Dependency Hell

Published on 11/20/2014, 839 words, 4 minutes to read

A lot of the problem that I have run into when doing development with nearly any stack I have used is dependency management. This relatively simple-looking problem just becomes such an evil, evil thing to tackle. There are several schools of thought to this. The first is that dependencies need to be frozen the second you ever see them and are only upgraded once in a blue moon when upstream introduces a feature you need or has a CVE released. The second is to have competent maintainers upstream that follow things like semantic versioning.

Ruby

Let's take a look at how the Ruby community solves this problem.

One job I had made us need to install five versions of the Ruby interpreter in order to be compatible with all the different projects they wrote. To manage the five versions of the Ruby interpreter, they suggested using a widely known tool called rbenv.

This isn't actually the full list of rubies that job required. I have decided not to reveal that out of interest of privacy as well as the fact that even Gentoo did not ship a version of gcc old enough to build the oldest ruby.

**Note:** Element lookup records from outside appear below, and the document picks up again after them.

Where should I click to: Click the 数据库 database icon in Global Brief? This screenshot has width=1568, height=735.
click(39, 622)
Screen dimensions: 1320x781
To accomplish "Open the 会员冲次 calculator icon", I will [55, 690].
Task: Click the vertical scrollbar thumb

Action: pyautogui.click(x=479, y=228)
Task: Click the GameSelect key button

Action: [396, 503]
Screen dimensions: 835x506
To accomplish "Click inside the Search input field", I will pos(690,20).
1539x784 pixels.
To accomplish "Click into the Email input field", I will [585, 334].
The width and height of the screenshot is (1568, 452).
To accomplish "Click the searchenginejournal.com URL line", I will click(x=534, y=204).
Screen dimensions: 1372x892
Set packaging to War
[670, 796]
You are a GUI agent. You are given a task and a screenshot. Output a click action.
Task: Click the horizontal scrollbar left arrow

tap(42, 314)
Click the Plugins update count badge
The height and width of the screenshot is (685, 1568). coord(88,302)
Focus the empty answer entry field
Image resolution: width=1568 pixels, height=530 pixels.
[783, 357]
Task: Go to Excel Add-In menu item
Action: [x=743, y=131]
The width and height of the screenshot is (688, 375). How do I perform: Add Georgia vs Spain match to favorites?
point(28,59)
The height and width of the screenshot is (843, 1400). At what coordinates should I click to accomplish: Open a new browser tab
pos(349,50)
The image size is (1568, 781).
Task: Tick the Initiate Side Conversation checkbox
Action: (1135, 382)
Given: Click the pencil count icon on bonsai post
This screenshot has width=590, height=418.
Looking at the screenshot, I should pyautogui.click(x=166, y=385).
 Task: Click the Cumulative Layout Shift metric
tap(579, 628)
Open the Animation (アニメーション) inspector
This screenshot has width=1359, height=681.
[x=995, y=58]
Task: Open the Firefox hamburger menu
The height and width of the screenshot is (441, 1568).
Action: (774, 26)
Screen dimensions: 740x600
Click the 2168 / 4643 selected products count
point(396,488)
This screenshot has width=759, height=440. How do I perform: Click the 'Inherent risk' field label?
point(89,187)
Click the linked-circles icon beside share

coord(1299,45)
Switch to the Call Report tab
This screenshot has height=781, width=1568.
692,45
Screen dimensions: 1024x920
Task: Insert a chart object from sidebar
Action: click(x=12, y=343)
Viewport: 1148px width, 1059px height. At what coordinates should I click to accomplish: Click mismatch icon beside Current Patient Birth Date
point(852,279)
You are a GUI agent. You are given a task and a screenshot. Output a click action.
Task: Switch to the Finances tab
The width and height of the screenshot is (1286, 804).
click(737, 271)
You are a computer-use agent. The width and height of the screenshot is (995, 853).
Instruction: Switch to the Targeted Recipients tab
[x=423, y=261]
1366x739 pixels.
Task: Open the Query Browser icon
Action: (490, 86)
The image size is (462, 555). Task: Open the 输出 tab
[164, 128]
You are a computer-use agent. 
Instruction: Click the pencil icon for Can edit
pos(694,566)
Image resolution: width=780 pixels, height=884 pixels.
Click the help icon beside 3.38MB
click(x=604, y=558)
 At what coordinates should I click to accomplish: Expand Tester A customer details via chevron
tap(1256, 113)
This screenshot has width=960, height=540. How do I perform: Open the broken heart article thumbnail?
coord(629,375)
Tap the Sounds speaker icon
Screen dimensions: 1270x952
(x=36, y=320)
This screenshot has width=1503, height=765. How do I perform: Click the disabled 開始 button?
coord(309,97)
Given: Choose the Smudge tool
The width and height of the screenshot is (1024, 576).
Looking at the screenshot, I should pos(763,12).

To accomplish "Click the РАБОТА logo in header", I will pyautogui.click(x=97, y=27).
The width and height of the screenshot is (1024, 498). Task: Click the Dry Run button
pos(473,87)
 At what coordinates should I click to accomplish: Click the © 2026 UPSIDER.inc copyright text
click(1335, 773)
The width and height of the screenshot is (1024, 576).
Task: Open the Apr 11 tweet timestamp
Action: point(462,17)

After all this, of course, all the dependencies are locked using the gem tool and another helper called bundler. It's just a mess.

There are also language design features of ruby that really do not help with this all that just make simple things like "will this code run or not" be determined at runtime. To be fair, Python is the same way, as is nearly every other scripting language. In the case of Lua this is beyond vital because of the fact that Lua is designed to be embedded into pretty much anything, with arbitrary globals being set willy-nilly. Consequently this is why you can't make an autocomplete for lua without executing the code in its preferred environment (unless you really just guess based on the requires and other files present in the directory).

Python

The Python community has largely copied the ruby pattern for this, but they advocate creating local, project-specific prefixes with all of the packages/eggs you installed and a list of them instead of compiling an entire Python interpreter per project. With the Python 2->3 change a lot of things did break. This is okay. There was a major version bump. Of course compiled modules would need to be redone after a change like that. I think the way that Python handles Unicode in version 3 is ideal and should be an example for other languages.

Virtualenv and pip is not as bad as using bundler and gem for Ruby. Virtualenv very clearly makes changes to your environment variables that are easy to compare and inspect. This is in contrast to the ruby tools that encourage global modifications of your shell and supercede the packaged versions of the language interpreter.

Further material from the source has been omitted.